Los conocimientos agregados al cuerpo, el bagaje acumulado por el estudio y la diaria práctica durante ese breve instante que se llama vida, sirven para construir, ayudar, complementar, aglutinar o para destruir, apabullar, presumir, disociar.
No se trata de que una palabra por sí sola suene discordante, de cualquier manera será preciso atender a la inflexión de la voz y a la intención del que habla para desentrañar la carga positiva o negativa de su mensaje. Dependiendo del tono impuesto por el parlante, sabremos si ha blandido una lanza apuntando al corazón del interlocutor o si solo desea transmitirle una idea desprovista de cualquier hálito de autosuficiencia.
Es este último sustantivo —y cómo se emplee— el que alarma cuando se le endosa a una persona. Difícilmente alguien sea acreedor al calificativo de autosuficiente, en su sentido chocante, si antes no ha dado muestras fehacientes de no bastarle con resolver las cosas en su entorno, sino que en franco pisoteo de la estima de los demás, blasona en público de ser él quien mejor las realiza.
Aunque casi siempre le echamos mano a ese vocablo para catalogar una actitud criticable, desprovista de humildad, esa voz también reconoce las virtudes de quienes cumplen bien con lo suyo sin sombra de autobombo. Nos referimos, por ejemplo, a una madre trabajadora soltera, que despierta al cantío de los gallos, prepara a sus hijos para la escuela, anda aprisa hacia el trabajo y de vuelta al hogar trajina en la cocina sin desatender las tareas que los maestros les encomendaron a los niños. Su autosuficiencia, o suficiencia para resolver la vida sin presunciones ni aspavientos, despierta la admiración de cuantos saben de su realidad.

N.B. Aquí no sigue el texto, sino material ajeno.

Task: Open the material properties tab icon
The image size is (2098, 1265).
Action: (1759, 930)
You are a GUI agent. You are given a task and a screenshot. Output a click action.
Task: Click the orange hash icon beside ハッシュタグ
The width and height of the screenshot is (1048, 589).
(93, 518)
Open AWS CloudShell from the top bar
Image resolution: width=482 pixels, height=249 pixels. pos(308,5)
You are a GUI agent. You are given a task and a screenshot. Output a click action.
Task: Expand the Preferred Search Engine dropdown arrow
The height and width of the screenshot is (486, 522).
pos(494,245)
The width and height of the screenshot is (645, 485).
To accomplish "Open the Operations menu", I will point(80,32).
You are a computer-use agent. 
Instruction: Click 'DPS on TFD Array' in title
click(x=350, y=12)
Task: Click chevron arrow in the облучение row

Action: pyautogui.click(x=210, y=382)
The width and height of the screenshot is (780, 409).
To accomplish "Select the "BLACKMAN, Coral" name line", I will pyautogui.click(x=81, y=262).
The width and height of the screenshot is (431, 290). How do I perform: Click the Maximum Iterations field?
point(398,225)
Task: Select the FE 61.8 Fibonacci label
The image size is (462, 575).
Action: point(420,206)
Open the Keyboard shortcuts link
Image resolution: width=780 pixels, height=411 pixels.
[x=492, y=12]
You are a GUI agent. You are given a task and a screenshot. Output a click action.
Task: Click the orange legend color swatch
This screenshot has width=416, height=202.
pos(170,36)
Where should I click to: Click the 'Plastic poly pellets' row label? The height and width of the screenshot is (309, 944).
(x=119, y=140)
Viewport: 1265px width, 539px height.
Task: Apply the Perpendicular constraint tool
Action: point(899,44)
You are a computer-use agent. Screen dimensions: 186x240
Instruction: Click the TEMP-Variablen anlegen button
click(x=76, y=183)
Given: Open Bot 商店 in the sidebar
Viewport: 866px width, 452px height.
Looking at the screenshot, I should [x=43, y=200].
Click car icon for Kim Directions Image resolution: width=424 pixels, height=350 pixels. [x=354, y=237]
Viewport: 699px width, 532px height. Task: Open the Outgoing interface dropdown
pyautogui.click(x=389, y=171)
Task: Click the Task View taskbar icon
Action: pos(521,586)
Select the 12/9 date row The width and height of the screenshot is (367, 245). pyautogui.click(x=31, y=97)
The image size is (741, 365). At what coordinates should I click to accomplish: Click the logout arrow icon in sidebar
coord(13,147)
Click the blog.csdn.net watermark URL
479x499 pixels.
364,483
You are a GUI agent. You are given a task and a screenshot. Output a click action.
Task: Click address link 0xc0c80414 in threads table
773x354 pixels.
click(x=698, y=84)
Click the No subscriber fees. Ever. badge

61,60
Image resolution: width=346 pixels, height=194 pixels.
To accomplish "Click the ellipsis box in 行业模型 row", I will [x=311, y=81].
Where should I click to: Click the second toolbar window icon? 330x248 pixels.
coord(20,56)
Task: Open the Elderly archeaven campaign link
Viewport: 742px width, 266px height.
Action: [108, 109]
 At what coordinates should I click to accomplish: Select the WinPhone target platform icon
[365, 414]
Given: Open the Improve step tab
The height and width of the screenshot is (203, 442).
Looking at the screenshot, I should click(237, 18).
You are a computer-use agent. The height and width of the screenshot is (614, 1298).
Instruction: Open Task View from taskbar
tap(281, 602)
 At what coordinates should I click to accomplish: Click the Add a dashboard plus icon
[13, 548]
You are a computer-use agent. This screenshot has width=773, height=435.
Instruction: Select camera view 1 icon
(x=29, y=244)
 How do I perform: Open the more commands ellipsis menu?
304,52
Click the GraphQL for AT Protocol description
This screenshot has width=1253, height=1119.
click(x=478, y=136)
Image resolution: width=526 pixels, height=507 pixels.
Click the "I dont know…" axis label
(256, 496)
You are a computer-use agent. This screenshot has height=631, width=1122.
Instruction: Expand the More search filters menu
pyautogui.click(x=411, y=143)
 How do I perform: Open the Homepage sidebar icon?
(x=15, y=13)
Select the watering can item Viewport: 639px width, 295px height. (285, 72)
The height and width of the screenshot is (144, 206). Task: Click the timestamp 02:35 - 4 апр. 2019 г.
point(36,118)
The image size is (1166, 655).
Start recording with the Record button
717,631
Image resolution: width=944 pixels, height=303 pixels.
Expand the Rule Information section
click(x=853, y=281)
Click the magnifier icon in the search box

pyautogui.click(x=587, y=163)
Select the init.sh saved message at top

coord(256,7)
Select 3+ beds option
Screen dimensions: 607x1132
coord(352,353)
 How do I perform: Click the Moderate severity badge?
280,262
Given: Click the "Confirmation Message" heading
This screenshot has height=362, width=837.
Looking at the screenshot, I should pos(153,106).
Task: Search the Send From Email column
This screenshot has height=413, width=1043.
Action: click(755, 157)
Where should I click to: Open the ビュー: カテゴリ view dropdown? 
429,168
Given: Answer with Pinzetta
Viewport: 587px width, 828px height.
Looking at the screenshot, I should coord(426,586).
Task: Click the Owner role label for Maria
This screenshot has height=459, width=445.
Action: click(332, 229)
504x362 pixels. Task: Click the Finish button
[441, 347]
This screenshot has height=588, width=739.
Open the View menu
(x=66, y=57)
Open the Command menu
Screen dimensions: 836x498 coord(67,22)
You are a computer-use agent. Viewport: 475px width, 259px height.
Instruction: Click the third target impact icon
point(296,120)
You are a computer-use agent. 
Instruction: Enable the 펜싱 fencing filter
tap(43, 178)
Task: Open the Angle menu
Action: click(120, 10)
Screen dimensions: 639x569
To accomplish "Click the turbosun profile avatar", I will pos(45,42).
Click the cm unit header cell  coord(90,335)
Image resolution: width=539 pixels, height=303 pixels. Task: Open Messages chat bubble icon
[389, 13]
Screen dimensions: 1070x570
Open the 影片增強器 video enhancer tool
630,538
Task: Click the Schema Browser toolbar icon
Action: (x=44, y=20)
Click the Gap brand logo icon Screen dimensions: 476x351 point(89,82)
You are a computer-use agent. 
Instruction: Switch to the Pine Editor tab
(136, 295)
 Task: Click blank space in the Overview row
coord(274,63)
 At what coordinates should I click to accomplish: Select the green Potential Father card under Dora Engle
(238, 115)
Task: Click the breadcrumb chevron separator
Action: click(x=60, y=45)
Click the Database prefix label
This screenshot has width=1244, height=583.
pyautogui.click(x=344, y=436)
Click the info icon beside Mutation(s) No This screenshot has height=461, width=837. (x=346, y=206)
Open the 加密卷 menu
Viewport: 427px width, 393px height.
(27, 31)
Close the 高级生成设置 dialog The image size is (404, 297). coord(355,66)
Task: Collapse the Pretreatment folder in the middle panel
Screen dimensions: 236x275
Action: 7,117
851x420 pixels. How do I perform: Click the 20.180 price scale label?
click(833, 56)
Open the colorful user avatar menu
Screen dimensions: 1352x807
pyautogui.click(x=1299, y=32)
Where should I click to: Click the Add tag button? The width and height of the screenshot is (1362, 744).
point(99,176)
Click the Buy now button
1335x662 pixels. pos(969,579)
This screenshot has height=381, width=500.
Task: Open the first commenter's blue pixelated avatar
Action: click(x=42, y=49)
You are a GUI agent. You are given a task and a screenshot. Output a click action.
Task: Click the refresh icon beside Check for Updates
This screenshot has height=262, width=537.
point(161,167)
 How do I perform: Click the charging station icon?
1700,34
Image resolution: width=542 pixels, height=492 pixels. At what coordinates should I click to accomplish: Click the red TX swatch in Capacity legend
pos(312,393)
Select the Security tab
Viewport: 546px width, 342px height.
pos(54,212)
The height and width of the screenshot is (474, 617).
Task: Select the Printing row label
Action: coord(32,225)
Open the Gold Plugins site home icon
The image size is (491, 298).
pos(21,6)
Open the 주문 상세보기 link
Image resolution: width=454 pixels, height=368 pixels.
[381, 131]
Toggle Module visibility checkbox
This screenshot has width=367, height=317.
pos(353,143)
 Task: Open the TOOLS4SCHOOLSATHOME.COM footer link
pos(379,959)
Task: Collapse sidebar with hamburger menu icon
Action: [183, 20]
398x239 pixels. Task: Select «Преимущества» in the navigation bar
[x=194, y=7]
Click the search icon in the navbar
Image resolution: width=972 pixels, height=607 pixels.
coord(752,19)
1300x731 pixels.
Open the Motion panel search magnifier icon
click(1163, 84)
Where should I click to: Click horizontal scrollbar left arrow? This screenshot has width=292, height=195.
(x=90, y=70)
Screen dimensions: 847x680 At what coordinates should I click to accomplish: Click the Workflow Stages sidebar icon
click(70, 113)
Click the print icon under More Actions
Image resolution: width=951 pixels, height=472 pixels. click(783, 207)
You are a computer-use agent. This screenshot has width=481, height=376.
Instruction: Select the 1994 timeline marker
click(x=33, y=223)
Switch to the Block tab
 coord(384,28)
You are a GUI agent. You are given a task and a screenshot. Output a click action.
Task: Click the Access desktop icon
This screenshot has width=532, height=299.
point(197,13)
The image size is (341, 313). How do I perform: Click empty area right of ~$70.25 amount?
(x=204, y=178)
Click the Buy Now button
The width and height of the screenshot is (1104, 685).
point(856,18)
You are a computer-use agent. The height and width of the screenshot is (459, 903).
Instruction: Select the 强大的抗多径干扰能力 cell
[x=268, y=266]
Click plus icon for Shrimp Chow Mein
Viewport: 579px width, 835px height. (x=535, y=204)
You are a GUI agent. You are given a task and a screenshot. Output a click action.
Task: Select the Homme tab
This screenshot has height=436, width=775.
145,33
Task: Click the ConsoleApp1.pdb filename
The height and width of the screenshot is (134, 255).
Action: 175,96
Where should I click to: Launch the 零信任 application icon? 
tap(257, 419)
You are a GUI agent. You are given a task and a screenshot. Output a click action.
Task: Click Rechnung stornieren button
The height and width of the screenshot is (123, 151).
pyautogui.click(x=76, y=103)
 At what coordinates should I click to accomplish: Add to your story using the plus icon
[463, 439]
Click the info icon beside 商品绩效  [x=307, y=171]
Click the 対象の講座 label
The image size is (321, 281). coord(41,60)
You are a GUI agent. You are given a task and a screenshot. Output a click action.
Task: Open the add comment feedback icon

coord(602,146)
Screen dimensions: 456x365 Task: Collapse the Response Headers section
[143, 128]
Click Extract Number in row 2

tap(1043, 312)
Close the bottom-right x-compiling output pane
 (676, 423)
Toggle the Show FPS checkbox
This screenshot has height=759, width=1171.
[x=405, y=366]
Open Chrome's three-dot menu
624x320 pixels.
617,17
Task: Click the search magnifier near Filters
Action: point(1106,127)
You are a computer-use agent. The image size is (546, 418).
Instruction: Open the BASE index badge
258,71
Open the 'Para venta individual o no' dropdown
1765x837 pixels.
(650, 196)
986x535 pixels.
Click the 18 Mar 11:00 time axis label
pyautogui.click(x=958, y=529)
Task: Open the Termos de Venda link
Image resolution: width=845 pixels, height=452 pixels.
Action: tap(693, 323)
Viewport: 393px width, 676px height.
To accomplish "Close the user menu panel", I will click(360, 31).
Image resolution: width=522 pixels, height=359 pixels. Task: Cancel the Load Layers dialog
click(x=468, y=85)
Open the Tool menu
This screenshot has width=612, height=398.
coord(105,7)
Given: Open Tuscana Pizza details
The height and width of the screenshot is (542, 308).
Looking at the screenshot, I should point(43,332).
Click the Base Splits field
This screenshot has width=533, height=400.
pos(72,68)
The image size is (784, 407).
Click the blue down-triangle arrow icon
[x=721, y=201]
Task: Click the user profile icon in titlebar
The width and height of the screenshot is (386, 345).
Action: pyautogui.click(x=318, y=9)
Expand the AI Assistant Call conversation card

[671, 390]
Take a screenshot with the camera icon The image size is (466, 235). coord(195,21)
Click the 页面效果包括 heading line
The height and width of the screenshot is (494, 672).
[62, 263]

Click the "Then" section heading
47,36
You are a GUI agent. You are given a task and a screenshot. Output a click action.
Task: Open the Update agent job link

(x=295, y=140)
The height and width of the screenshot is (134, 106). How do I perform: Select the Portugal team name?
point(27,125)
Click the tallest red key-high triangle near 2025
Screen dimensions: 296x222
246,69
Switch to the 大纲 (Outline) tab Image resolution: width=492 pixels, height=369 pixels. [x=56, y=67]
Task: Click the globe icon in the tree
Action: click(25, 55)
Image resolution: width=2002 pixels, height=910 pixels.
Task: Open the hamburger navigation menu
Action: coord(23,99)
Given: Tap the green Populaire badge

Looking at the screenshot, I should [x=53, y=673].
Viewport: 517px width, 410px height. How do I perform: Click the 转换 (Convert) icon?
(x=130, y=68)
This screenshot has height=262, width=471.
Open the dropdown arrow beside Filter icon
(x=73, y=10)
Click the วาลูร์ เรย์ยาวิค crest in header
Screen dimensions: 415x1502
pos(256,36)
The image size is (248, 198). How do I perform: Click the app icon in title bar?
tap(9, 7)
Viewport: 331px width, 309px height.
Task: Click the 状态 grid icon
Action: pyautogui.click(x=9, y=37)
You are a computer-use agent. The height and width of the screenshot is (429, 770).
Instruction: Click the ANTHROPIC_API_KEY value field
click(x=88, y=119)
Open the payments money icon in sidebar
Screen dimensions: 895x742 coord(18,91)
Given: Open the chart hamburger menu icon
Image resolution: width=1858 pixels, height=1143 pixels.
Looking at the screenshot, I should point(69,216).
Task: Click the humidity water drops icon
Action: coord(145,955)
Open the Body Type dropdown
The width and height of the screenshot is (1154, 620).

En cambio, el autosuficiente redomado traslada al sentimiento de los demás la alta estima que siente por la cualidad negativa a él atribuida, sin importarle el criterio de los otros. Para reforzar su ego se embadurna con el barniz de la omnisciencia, ese fervor que lo impulsa al alarde de darles a entender a todos su capacidad para conocer de cuantas cosas reales y posibles existen sobre la Tierra.
Este personaje queda al descubierto no solo cuando habla, también su mímica lo delata. Tras hilvanar su parrafada, hace una pausa, mira en derredor para cerciorarse de que lo atienden con fruición, y entonces realiza una profunda inspiración (como si consumiera el aire del mundo entero). Observa de nuevo a sus interlocutores, mas solo después de creerse aceptado por el auditorio, libera el aire de los pulmones. Mientras más repite el guion, más dueño del entorno se considera.
Un autosuficiente en caída libre sobre cualquier grupo de oyentes horada el escenario cual bomba de fragmentación, difumina, su verbo subestima la inteligencia de quienes lo escuchan, porque su ceguera le impide admitir que —gracias a las oportunidades para estudiar ofrecidas por la Revolución a nuestro pueblo— en disímiles lugares, hasta en los más recónditos, hallamos a personas capaces y sencillas al mismo tiempo.
Mucha razón tenía el escritor y crítico británico John Ruskin, cuando dijo estar convencido de que la primera prueba de un gran hombre consiste en la humildad.